[[ DATA SUPPLIED, beginning ]]

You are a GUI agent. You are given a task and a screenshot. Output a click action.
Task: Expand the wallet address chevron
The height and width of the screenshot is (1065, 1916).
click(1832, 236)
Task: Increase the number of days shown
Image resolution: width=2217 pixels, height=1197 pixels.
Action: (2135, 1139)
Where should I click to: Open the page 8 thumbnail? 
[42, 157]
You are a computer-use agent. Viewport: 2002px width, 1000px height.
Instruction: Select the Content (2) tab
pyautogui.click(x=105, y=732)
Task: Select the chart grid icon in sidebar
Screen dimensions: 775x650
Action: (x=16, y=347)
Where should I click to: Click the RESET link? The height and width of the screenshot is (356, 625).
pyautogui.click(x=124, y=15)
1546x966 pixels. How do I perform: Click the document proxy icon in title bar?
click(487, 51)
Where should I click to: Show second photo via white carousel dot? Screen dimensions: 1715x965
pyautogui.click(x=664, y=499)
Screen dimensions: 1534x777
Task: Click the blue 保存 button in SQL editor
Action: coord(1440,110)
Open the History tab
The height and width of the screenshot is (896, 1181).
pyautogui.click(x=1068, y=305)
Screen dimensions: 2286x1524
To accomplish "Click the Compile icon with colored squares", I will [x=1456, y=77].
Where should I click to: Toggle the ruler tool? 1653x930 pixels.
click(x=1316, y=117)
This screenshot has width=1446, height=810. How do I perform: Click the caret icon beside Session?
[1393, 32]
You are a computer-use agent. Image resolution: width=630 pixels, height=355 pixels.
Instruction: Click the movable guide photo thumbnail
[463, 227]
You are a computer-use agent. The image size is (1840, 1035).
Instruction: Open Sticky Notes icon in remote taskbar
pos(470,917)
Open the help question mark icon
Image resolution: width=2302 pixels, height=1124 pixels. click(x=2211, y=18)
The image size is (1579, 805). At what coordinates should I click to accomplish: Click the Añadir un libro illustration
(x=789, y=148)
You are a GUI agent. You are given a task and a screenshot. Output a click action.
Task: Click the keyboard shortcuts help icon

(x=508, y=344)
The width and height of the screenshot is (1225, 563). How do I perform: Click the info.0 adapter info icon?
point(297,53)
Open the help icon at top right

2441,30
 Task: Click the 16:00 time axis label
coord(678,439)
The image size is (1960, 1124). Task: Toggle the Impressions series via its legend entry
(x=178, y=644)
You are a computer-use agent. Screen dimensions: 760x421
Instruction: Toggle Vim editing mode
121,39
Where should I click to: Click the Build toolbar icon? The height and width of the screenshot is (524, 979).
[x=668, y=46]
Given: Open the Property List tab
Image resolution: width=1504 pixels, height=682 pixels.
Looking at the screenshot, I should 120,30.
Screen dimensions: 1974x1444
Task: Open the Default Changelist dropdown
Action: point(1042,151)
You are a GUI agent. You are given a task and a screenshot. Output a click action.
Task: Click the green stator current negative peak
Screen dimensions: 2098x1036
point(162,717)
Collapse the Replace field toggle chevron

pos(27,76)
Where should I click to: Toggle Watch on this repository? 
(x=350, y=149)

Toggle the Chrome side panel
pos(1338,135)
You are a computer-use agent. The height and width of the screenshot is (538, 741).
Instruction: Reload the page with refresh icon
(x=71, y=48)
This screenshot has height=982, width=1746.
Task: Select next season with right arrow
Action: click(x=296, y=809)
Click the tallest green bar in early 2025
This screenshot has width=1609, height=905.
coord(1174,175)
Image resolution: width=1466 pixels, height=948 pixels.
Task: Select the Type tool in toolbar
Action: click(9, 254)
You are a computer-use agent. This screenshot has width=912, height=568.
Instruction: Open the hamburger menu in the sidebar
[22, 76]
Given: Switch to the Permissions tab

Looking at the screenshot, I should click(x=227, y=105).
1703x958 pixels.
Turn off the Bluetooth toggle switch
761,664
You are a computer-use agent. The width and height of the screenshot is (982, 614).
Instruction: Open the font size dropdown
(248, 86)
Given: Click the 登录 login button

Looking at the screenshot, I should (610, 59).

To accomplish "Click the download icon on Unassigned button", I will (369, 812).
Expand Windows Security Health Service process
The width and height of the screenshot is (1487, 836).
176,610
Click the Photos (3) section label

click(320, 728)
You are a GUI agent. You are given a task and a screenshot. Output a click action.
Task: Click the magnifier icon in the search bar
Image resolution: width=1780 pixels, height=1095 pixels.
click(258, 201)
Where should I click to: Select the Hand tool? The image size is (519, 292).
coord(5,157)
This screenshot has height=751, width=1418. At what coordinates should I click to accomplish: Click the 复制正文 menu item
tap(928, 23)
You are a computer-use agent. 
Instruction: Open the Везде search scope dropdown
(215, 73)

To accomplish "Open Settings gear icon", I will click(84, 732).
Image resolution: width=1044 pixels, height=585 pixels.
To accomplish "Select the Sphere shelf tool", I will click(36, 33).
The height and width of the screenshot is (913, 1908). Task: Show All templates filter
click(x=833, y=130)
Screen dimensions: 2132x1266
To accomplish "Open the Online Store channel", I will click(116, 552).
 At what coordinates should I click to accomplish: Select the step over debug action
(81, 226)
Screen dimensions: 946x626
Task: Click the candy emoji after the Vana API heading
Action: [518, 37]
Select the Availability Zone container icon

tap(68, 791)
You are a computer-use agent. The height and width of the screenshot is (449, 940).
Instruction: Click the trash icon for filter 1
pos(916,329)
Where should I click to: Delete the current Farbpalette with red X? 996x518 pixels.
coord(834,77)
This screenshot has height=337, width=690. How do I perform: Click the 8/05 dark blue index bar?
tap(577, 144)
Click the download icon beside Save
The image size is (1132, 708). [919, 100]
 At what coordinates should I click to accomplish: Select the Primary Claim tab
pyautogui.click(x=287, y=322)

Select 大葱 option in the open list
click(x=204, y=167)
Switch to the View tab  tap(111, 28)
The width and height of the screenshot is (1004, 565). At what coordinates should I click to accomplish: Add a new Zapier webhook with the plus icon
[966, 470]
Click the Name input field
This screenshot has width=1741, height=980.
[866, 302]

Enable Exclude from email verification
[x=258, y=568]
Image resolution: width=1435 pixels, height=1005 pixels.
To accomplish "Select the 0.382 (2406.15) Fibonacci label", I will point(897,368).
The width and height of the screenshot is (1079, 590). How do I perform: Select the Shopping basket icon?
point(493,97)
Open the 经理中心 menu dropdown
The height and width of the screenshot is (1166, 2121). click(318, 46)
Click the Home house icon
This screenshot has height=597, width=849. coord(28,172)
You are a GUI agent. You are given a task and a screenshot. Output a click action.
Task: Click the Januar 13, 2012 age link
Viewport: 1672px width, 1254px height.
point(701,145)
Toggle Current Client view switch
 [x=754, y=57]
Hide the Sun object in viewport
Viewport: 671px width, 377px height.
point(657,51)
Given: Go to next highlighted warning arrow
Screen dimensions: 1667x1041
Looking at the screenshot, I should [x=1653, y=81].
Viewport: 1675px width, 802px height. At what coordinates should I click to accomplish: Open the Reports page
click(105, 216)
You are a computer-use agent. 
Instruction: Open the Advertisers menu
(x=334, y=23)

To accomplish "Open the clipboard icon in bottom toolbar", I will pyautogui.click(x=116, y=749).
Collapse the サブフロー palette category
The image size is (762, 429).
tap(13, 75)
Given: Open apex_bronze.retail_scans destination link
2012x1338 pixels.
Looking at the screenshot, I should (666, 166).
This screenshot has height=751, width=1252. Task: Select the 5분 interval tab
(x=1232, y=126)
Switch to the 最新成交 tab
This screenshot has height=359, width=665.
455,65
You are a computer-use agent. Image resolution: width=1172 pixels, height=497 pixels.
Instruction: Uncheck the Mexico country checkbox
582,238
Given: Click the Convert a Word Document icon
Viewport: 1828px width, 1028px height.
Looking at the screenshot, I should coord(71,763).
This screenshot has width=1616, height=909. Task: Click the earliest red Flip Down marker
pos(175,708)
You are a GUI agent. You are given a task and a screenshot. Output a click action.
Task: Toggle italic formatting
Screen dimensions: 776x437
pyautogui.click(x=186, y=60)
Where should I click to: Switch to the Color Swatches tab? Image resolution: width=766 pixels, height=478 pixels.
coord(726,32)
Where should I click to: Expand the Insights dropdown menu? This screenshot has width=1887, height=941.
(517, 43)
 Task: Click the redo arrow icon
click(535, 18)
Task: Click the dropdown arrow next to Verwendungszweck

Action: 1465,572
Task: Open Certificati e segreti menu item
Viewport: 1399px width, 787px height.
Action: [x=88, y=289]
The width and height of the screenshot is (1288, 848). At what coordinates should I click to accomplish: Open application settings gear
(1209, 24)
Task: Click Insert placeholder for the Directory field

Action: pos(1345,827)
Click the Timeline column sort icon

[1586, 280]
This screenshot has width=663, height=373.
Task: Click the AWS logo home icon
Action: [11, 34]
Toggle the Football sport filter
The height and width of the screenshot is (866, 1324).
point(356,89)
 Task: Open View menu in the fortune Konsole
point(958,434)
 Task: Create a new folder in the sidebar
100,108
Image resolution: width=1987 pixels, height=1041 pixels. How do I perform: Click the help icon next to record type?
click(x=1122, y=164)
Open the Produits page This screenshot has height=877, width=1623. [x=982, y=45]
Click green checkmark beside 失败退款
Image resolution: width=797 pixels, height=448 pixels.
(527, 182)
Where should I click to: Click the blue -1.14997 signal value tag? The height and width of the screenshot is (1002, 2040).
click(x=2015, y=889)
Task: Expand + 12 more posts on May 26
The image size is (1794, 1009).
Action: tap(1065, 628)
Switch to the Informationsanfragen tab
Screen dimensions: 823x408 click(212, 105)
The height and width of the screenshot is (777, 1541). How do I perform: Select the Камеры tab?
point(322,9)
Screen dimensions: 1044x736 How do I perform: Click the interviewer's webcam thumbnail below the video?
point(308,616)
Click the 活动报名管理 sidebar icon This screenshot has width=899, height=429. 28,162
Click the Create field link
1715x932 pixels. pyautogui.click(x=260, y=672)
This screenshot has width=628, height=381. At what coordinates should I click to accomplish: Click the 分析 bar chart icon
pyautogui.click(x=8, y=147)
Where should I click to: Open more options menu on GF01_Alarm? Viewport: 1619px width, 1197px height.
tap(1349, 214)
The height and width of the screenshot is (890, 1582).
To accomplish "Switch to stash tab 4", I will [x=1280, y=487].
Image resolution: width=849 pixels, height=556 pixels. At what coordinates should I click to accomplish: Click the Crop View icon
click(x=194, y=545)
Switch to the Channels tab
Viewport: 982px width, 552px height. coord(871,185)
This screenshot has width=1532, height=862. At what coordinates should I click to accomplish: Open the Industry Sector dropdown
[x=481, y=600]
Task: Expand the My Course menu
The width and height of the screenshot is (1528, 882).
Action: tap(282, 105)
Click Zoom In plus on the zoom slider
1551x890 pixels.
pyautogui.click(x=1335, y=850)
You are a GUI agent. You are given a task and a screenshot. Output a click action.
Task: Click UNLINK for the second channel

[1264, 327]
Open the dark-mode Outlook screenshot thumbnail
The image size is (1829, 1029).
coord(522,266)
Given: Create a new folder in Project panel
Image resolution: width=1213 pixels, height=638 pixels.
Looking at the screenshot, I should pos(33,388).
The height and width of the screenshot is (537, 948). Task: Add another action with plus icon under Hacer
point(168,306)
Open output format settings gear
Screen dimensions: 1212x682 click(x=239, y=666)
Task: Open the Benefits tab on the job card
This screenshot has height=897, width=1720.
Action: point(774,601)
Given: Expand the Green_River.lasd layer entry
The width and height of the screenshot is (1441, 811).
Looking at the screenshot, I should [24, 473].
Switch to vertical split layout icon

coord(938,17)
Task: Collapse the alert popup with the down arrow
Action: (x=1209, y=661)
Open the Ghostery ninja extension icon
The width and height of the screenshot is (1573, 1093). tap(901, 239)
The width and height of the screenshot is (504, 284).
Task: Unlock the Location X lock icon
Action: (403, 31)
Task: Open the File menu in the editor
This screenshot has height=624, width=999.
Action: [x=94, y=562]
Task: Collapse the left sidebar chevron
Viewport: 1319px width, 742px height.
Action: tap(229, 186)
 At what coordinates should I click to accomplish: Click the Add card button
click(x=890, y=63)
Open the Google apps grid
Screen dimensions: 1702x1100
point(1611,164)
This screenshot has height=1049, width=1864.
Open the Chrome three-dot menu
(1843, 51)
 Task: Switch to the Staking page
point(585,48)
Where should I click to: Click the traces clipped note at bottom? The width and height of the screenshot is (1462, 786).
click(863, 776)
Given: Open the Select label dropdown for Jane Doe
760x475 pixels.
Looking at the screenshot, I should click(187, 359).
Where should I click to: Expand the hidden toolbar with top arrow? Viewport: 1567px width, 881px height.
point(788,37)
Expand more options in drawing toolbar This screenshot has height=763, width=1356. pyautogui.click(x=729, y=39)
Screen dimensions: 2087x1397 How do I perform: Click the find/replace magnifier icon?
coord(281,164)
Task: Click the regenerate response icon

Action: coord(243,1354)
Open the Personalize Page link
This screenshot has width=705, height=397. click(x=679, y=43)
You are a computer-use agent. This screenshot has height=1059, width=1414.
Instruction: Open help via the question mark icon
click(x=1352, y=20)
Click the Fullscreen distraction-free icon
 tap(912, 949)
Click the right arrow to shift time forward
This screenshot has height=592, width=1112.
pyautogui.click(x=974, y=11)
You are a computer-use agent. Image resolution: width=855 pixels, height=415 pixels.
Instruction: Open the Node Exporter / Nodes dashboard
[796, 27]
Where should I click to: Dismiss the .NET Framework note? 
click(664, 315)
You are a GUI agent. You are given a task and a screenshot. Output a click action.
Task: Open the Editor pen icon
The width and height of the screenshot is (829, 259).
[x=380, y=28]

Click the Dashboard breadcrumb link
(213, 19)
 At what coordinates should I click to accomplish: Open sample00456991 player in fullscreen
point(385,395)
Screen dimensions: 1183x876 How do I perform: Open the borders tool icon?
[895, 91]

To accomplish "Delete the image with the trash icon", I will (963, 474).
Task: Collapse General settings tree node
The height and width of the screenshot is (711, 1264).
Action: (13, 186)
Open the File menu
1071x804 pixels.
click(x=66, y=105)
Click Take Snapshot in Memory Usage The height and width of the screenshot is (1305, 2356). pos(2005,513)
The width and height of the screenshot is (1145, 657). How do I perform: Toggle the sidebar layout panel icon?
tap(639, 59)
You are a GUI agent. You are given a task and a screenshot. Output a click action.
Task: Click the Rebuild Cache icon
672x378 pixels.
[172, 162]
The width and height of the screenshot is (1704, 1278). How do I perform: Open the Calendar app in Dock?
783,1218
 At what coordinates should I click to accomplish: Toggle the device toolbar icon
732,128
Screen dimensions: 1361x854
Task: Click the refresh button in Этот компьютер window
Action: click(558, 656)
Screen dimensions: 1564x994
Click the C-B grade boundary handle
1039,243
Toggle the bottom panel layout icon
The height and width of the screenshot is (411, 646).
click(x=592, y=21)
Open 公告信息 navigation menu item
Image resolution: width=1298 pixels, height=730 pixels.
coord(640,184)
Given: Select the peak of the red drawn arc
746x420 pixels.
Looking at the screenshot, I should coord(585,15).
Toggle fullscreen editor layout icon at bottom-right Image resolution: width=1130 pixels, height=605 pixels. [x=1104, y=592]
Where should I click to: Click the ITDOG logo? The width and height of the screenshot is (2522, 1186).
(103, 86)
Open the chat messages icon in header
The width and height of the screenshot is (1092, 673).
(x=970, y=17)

[[ DATA SUPPLIED, end ]]

## EXERCISE AIM
For the string "peak", return every line of the data where it appears.

## OUTPUT OF THE EXERCISE
Task: Click the green stator current negative peak
Given: Select the peak of the red drawn arc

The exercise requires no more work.